## Data shown
*** Block opens ***

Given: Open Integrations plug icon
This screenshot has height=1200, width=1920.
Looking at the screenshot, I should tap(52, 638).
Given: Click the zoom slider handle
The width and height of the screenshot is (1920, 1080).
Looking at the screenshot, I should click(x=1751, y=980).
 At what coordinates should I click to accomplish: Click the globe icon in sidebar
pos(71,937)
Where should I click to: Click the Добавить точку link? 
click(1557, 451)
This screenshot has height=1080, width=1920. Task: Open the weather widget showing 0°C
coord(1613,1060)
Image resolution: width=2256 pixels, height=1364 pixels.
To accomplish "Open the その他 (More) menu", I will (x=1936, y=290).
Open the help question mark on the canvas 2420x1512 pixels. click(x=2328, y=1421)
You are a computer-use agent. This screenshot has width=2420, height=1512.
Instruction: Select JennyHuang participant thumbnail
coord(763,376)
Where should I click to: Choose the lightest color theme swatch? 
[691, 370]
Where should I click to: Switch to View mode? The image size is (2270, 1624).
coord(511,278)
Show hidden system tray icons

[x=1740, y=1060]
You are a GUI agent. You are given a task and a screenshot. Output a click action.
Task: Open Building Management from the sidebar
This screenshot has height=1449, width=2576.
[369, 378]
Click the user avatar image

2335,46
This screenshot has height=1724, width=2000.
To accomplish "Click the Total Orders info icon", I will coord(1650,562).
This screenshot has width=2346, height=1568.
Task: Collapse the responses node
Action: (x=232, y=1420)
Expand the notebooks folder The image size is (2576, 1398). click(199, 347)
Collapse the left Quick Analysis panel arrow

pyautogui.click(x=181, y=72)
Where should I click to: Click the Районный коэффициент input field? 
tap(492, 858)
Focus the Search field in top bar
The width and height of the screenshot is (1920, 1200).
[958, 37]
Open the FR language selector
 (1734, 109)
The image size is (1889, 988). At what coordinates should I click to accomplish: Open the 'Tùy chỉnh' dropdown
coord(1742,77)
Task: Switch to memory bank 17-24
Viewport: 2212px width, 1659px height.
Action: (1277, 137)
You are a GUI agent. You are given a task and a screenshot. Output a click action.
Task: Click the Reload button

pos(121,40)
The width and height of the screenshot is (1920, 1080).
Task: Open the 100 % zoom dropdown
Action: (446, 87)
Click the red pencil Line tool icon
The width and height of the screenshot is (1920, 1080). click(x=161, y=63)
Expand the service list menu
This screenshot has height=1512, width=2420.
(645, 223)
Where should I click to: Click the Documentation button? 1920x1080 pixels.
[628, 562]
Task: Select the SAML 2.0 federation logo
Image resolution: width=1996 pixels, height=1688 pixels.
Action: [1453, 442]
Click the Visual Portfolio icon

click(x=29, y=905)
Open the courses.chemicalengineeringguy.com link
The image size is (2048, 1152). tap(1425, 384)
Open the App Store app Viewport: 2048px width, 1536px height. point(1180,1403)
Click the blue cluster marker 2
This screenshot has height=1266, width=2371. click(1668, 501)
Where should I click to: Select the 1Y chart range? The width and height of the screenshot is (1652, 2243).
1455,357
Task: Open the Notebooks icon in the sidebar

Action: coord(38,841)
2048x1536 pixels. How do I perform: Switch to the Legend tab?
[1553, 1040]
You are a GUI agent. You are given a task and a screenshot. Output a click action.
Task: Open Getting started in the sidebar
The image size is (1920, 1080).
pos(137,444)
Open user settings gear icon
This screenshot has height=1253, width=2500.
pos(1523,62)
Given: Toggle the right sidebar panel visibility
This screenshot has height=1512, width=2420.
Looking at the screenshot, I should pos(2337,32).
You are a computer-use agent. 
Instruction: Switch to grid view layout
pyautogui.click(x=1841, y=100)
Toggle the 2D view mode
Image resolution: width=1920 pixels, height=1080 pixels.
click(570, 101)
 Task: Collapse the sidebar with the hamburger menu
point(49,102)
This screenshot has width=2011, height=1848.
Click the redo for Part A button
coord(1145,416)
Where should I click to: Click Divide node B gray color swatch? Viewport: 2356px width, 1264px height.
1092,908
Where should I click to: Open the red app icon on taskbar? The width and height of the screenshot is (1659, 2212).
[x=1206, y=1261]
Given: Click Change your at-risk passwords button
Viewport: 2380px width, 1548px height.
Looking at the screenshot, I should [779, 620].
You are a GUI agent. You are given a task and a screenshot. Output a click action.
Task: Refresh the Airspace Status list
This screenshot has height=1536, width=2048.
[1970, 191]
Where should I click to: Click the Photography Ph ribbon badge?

*** Block closes ***

## Action item
Repeat all of the material, exactly as it reads.

## Solution
Given: Open Integrations plug icon
This screenshot has height=1200, width=1920.
Looking at the screenshot, I should tap(52, 638).
Given: Click the zoom slider handle
The width and height of the screenshot is (1920, 1080).
Looking at the screenshot, I should click(x=1751, y=980).
 At what coordinates should I click to accomplish: Click the globe icon in sidebar
pos(71,937)
Where should I click to: Click the Добавить точку link? 
click(1557, 451)
This screenshot has height=1080, width=1920. Task: Open the weather widget showing 0°C
coord(1613,1060)
Image resolution: width=2256 pixels, height=1364 pixels.
To accomplish "Open the その他 (More) menu", I will (x=1936, y=290).
Open the help question mark on the canvas 2420x1512 pixels. click(x=2328, y=1421)
You are a computer-use agent. This screenshot has width=2420, height=1512.
Instruction: Select JennyHuang participant thumbnail
coord(763,376)
Where should I click to: Choose the lightest color theme swatch? 
[691, 370]
Where should I click to: Switch to View mode? The image size is (2270, 1624).
coord(511,278)
Show hidden system tray icons

[x=1740, y=1060]
You are a GUI agent. You are given a task and a screenshot. Output a click action.
Task: Open Building Management from the sidebar
This screenshot has height=1449, width=2576.
[369, 378]
Click the user avatar image

2335,46
This screenshot has height=1724, width=2000.
To accomplish "Click the Total Orders info icon", I will coord(1650,562).
This screenshot has width=2346, height=1568.
Task: Collapse the responses node
Action: (x=232, y=1420)
Expand the notebooks folder The image size is (2576, 1398). click(199, 347)
Collapse the left Quick Analysis panel arrow

pyautogui.click(x=181, y=72)
Where should I click to: Click the Районный коэффициент input field? 
tap(492, 858)
Focus the Search field in top bar
The width and height of the screenshot is (1920, 1200).
[958, 37]
Open the FR language selector
 (1734, 109)
The image size is (1889, 988). At what coordinates should I click to accomplish: Open the 'Tùy chỉnh' dropdown
coord(1742,77)
Task: Switch to memory bank 17-24
Viewport: 2212px width, 1659px height.
Action: (1277, 137)
You are a GUI agent. You are given a task and a screenshot. Output a click action.
Task: Click the Reload button

pos(121,40)
The width and height of the screenshot is (1920, 1080).
Task: Open the 100 % zoom dropdown
Action: (446, 87)
Click the red pencil Line tool icon
The width and height of the screenshot is (1920, 1080). click(x=161, y=63)
Expand the service list menu
This screenshot has height=1512, width=2420.
(645, 223)
Where should I click to: Click the Documentation button? 1920x1080 pixels.
[628, 562]
Task: Select the SAML 2.0 federation logo
Image resolution: width=1996 pixels, height=1688 pixels.
Action: [1453, 442]
Click the Visual Portfolio icon

click(x=29, y=905)
Open the courses.chemicalengineeringguy.com link
The image size is (2048, 1152). tap(1425, 384)
Open the App Store app Viewport: 2048px width, 1536px height. point(1180,1403)
Click the blue cluster marker 2
This screenshot has height=1266, width=2371. click(1668, 501)
Where should I click to: Select the 1Y chart range? The width and height of the screenshot is (1652, 2243).
1455,357
Task: Open the Notebooks icon in the sidebar

Action: coord(38,841)
2048x1536 pixels. How do I perform: Switch to the Legend tab?
[1553, 1040]
You are a GUI agent. You are given a task and a screenshot. Output a click action.
Task: Open Getting started in the sidebar
The image size is (1920, 1080).
pos(137,444)
Open user settings gear icon
This screenshot has height=1253, width=2500.
pos(1523,62)
Given: Toggle the right sidebar panel visibility
This screenshot has height=1512, width=2420.
Looking at the screenshot, I should pos(2337,32).
You are a computer-use agent. 
Instruction: Switch to grid view layout
pyautogui.click(x=1841, y=100)
Toggle the 2D view mode
Image resolution: width=1920 pixels, height=1080 pixels.
click(570, 101)
 Task: Collapse the sidebar with the hamburger menu
point(49,102)
This screenshot has width=2011, height=1848.
Click the redo for Part A button
coord(1145,416)
Where should I click to: Click Divide node B gray color swatch? Viewport: 2356px width, 1264px height.
1092,908
Where should I click to: Open the red app icon on taskbar? The width and height of the screenshot is (1659, 2212).
[x=1206, y=1261]
Given: Click Change your at-risk passwords button
Viewport: 2380px width, 1548px height.
Looking at the screenshot, I should [779, 620].
You are a GUI agent. You are given a task and a screenshot. Output a click action.
Task: Refresh the Airspace Status list
This screenshot has height=1536, width=2048.
[1970, 191]
Where should I click to: Click the Photography Ph ribbon badge?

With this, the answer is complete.